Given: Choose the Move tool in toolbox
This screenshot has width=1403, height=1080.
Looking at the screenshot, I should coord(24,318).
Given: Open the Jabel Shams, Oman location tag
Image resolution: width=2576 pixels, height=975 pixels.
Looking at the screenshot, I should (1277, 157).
# # # # #
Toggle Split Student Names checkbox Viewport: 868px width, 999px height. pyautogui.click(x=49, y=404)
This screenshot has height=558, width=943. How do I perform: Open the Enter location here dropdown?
# # # # #
* Task *
Format the entries on the lines from the one containing "Given: Open the" through the one containing "Looking at the screenshot, I should (1277, 157).", both included, as a two-column CSV with the header request,answer. Write one row per entry and put each field in quotes, replacing any line breaks with spaces.

* Written solution *
request,answer
"Given: Open the Jabel Shams, Oman location tag Image resolution: width=2576 pixels, height=975 pixels.","Looking at the screenshot, I should (1277, 157)."